In [1]:
import csv
from collections import defaultdict
from fuzzywuzzy import fuzz

# Constants representing the paths to the datasets
offer_retailer = 'offer_retailer.csv'
brand_category= 'brand_category.csv'
categories = 'categories.csv'


In [2]:
class OfferSearchTool:
    def __init__(self):
        self.offers = []
        self.brands = {}
        self.categories = {}
        self.load_datasets()

    def load_datasets(self):
        # Load the offer dataset
        with open(offer_retailer, 'r') as file:
            reader = csv.DictReader(file)
            for row in reader:
                self.offers.append(row)

        # Load the brand and category datasets
        with open(brand_category, 'r') as file:
            reader = csv.DictReader(file)
            for row in reader:
                self.brands[row['BRAND']] = row['BRAND_BELONGS_TO_CATEGORY']

        with open(categories, 'r') as file:
            reader = csv.DictReader(file)
            for row in reader:
                self.categories[row['PRODUCT_CATEGORY']] = row['IS_CHILD_CATEGORY_TO']

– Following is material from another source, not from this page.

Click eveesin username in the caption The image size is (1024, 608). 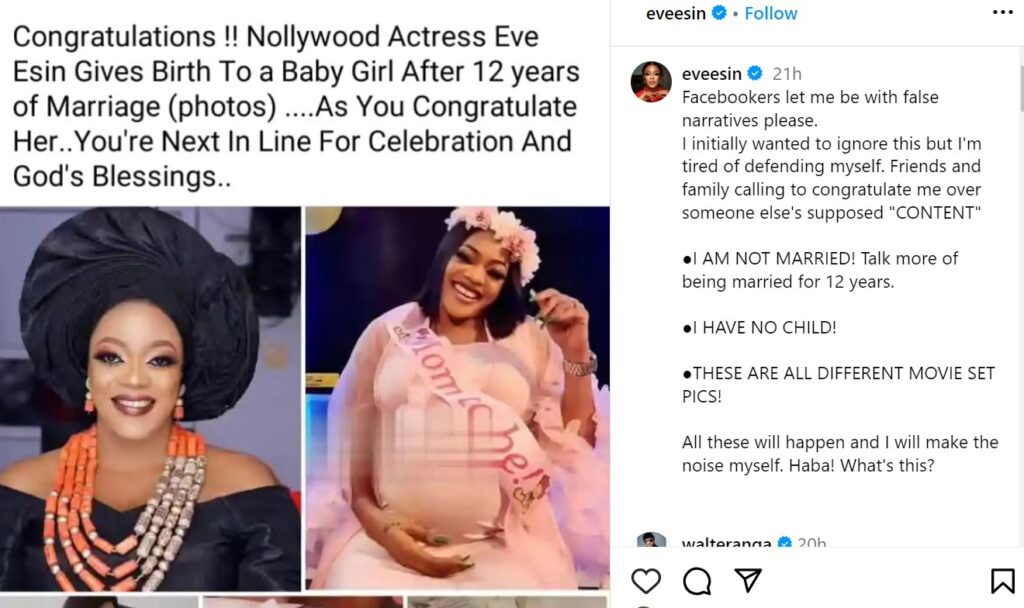[711, 74]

    def search(self, query):
    # Perform search using fuzzy matching
        results = defaultdict(float)
        for offer in self.offers:
        # Determine the type of query and adjust the search accordingly
            if query.lower() in self.categories:
            # Query is a category
                category_match_score = self.score_similarity(query, self.brands.get(offer['BRAND'], ''))
                results[offer['OFFER']] += category_match_score
            elif query.lower() in self.brands:
            # Query is a brand
                brand_match_score = self.score_similarity(query, offer['BRAND'])
                results[offer['OFFER']] += brand_match_score
            else:
            # Query is potentially a retailer
                retailer_match_score = self.score_similarity(query, offer['RETAILER'])
                results[offer['OFFER']] += retailer_match_score

        sorted_results = sorted(results.items(), key=lambda item: item[1], reverse=True)
        return sorted_results

    def score_similarity(self, query, data_point):
        # Use fuzzy string matching for the similarity score
        return fuzz.partial_ratio(query.lower(), data_point.lower())

    def run_cli(self):
        # Command-line interface for the search tool
        while True:
            query = input("Enter your search query (type 'exit' to stop): ")
            if query.lower() == 'exit':
                break
            results = self.search(query)
            if not results:
                print("No results found.")
                continue
            for offer, score in results:
                print(f"Offer: {offer}, Score: {score}")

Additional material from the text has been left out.